I know this was short, but like I said, not much to report. I will talk to anyone who wanted to later. Goodnight, Goodbye.

Love,
Jeremie





Pictured: Eliza Dukashu, Tru Calling

Thursday, September 08, 2005

I'm updating Ho


Ain't my family a bunch o' tough looking bitches? Well except Uncle James. He a stoner. They never fight. Unless you take their bong away. Then you better run the fuck away. But the rest of them are...Except for Randi...and...Jake. But seriously, the rest of them. Are. lol.

Anyway, I'm getting off subject. I'm updating hoes, be effing happy.

I'm doing ok pretty much. I've been doing a walking routine every single effing day. Twice back and forth up the straight rode and once on the side road. I run the side road home. God that fucking kills me. I'm seeing improvments I think though. So it's all good. I got the idea from when Crystal said she was loosing weight like a mo'fo when walking.

Home life is alright. Althouh, dad keeps telling me he can't wait for me to settle down with a nice christian woman. I'm like uh...no. And tonight over the pizza box, he was like "Jeremie, please, I hope you'll do better in life than me. Get a better job, lots more money, a good wife, good kids." And as I smile and nod, I think..."Do you honestly know how many things were wrong with that sentence?

School is ok. I barely get anymore homework that I take seriously. Whenever I do get homework it's usually from Mrs. Johnson and I usually just finish it in other classes.

I'm in the beginnings of writing a novel-sized story I hope. It's just about...well stuff that's happened to me I guess. I'm postin it on my freewebs account. I've only got the first chapter done but I think it's a pretty good start. I love writing. Oh and speaking of which, tomorrow in creative writing, we're finally starting to do some serious pieces. Thank the queer lord jesus for that. And journalism is finally starting to try and get the stories and photos done.

So, anyway, I'm writing emails to mom and Dawn, and I'm having fun (as much as I can in this suck-ass place) and I'm trying to get through each day.

(P.S. I don't think it's just me, but it seems like Kendra comes in wearing a different hair style everyday, and if she could a different color. She died it dark dark brown, and she either curls or it or wears it straight or whatever. It's irritating...i'm not so sure it even looks good.)

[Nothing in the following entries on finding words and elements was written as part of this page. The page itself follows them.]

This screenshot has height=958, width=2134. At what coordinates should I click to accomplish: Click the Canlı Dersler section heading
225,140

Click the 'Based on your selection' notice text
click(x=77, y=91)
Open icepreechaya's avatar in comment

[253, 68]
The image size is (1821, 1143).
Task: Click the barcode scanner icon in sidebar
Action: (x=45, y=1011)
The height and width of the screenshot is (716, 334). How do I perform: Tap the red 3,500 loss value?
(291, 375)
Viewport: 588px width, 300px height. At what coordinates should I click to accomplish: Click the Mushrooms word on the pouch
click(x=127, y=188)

Well, I gotta go, but I hope you all enjoyed this update. Thanks again Lezzies and Mo's bitches and hoes.

Signed,
A Fabulous Gay Man,
Jere

Tuesday, September 06, 2005

Hello


What's up ladies and Gentleladies? I'm just hangin out in my room and checkin my email and all of that good stuff.

Not much to report here. It's really boring in Rose Hill Kansas and especially since this weekend, I'm going to another stupid fucking football game. I hate the damn things. You just sit there and listen to the cheers and yells of those stupid people (most of the time ugly) and you watch some big jock fucks run around on a field touching eachother and pushing eachother and all that shit. It's fucking dumb and I hate it.

Anyway, allergies (or cold or whatever, haven't figured it out) is kicking my sorry ass. I'm sniffling and sneezing and have watery eyes and a huge fucking headache. I just am into relaxing right now, because it's one of the only things I can do without making it worse.

Myra and I went over to suzies. She got a new couch, which matches her old love seat. Now she has a three seater couch with that old two seater to the right, up against the window. We had a good time. As soon as we got there, we popped in "Monster in Law" and watched it up until Myra was like, "Og, we gotta go, before it gets to the good part, cause if it does get to the good part I will be forced to stay and watch it." We got java and I gave myra gas money, some of which she used on cigerettes. I had even asked her to split the gas money with me cause I was running lower than her, and she was like "No I gotta get cigs"

Tomorrow I have an eyeglasses appointment and dad is forcing me to wake up at the usual 6/6:30 time. It fucking sucks. He's all, "You're only getting thirty more minutes of sleep." I'm like, so, dude that's fucking precious to me. Oh well, at least I don't have an 8:30 lecutre...lol. Love you crys.

Gotta roll out, Holla atcha later playa.